ですのでこの企画で、目標の一つを果たすことが出来ました。一から十まで自分一人で作る小説もいいけど、協力して作り上げていく漫画原作も楽しいなー。漫画原作は絶対またやりたいです。なので関係者各位よろしく~!
★ガガガ文庫『先日助けていただいたNPCです ~年上な奴隷エルフの恩返し~』 2019/7/18
全二巻。ここまで来ると体感的には〝最近の作品〟という感じです。担当は変わらずK山氏。
これまで「男の友情!!」みたいなところにフォーカスを当てて来た自分が、思い切って「書きたいヒロインキャラ」に焦点を当てた作品――のはずが、今読み返してみると結局主人公寝津の青春物語になってるような……笑
っかー! いっけねー! これもう作家性ってやつだわー! 抑えようとしても結局出ちゃうわー! 呪いだわもはやー!
とはいえやっぱり女キャラをたくさん出せたのは楽しかったです。
イノさんはもちろんお気に入りなんだけど、思いのほか木瀬さんがいいキャラに育ったなぁという印象です。
内面も外面も徐々に成長していくコミュ障キャラ……いい……! とてもいいぞ! 隙きあらば今後も自作に出していこう。
宮柳もチェルノボーグもいいキャラなんよなー。
なんか、「あれ? 俺ちゃんと女キャラも可愛く書けてね!? いいじゃんいいじゃん! いけるじゃん!」みたいな自信に繋がった一作。ただ過去作で一番、編集からの赤(修正指示、ツッコミ、要するにダメ出し)が多かった作品でもあったような気もする。ぐぬぬ。
またNPCに関してはすっかりツーカーの関係になったそこあにさんのインタビューでも語ってます! よしなに。
★講談社ラノベ文庫『ヤンキーやめろ。メイドにしてやる』 2020/2/3
「サークルクラッシャー」を読んでくださった講談社ラノベ文庫の名物編集S氏が自分に興味を持ってくれた縁で作り上げた一作。
これもNPCのときと同じで「書きたいヒロインキャラ」先行で練っていった企画で、なろうのほうで趣味で書いてた『10才にして保健室の先生とかいう、《ぐう聖母》ミナちゃん』に登場するヤンキー娘、朱雀井小碧がすごくいいキャラだったので、この子をメインヒロインに据えてなんか書きたいなぁと。とはいえヤンキー娘ってだけじゃ引きが弱いからメイド要素も足して……みたいな感じで作っていきました。

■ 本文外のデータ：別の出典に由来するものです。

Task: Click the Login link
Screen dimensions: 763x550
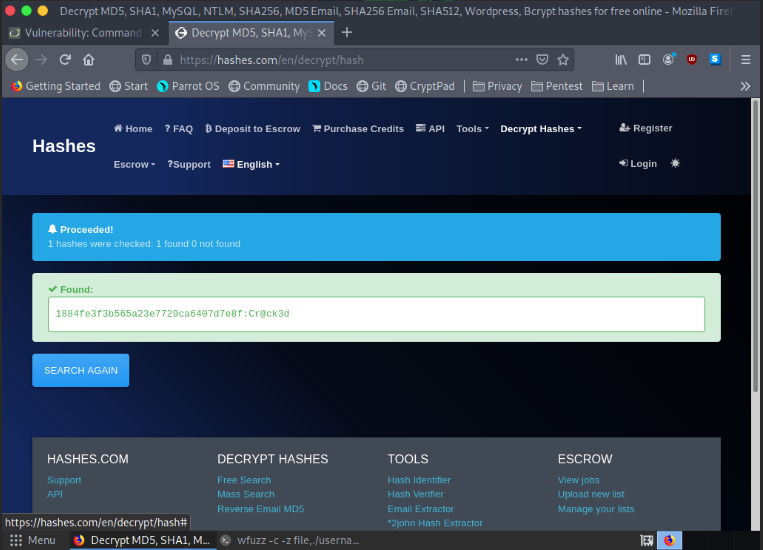Action: tap(638, 163)
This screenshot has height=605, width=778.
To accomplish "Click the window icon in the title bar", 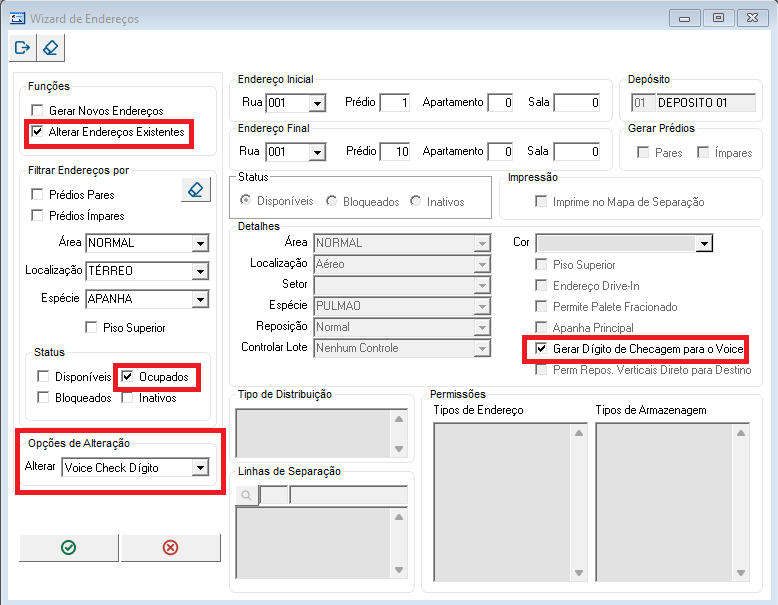I will tap(18, 18).
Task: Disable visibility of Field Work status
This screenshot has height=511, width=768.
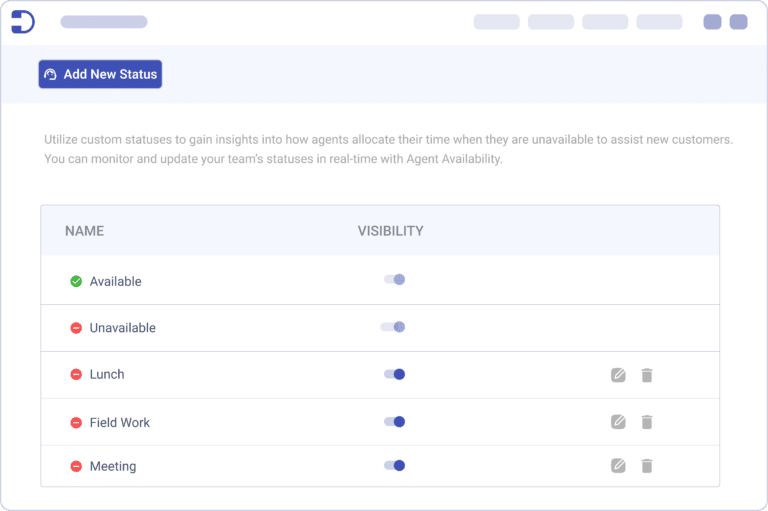Action: click(x=395, y=422)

またサークルクラッシャーのときの反省「予想は裏切り期待は裏切らない」を今回は活かし、タイトルやパッケージ、ヤンキーメイドというワードから読者が期待しているであろう内容をちゃんと提供するということも重視しました。
それでエゴサしてみたら結構「期待したようなヤンキー娘でした!」みたいな声が多くて、めちゃくちゃ嬉しかったです。笑
あとこれ我ながらお仕事ラブコメとしてかなり上手く書けてると思うんだよなー……。
ラストのヤンキーメイド・ハナちゃんの大立ち回りなんてめちゃくちゃカッコよく書けたと思いますよ、ええ。
この作品もそこあにさんにインタビューして頂いたので是非聴いてちょ。
☆同人誌『先輩と後輩』 2020/12/30

→メロンブックスさんの購入先リンク。電子書籍もあるヨ!
こちらは番外編みたいなもんですが、親しい作家さんと同人サークル『七味唐辛紙』を立ち上げまして、2020年のコミケで頒布しようと思ってたら例のファッキンウイルスのせいで泣く泣く委託販売になった代物。『先輩と後輩』というテーマで七人のラノベ作家が寄稿したアンソロ同人小説です。

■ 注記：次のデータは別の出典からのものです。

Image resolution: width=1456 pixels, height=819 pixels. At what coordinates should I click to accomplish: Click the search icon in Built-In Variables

僕は自分自身が大学生時代にクライミングサークルに入っていて、今もボルダリングを趣味でやってる人間なので、大学のボルダリングサークルの先輩(僕)と後輩(ギャル)の話を書きました。短編ですがこれまたサクッときれいにまとまったなって感じでお気に入りです。どっかでボルダリング小説書かせてくれんかなー。
――以上、秀章全作品振り返りでした!
長い! 全部に目を通した人はもう立派な秀章ファンだわ。アミーゴと呼ばせてくれ!
なんかちょっとでも「へ~」とか「ほえ~」とか発見やら面白みやらを感じてもらえたら幸いです。
◆結び
どうにかこうにか10年間、ラノベ作家を続けることが出来ました。(今年は本出してないけど笑)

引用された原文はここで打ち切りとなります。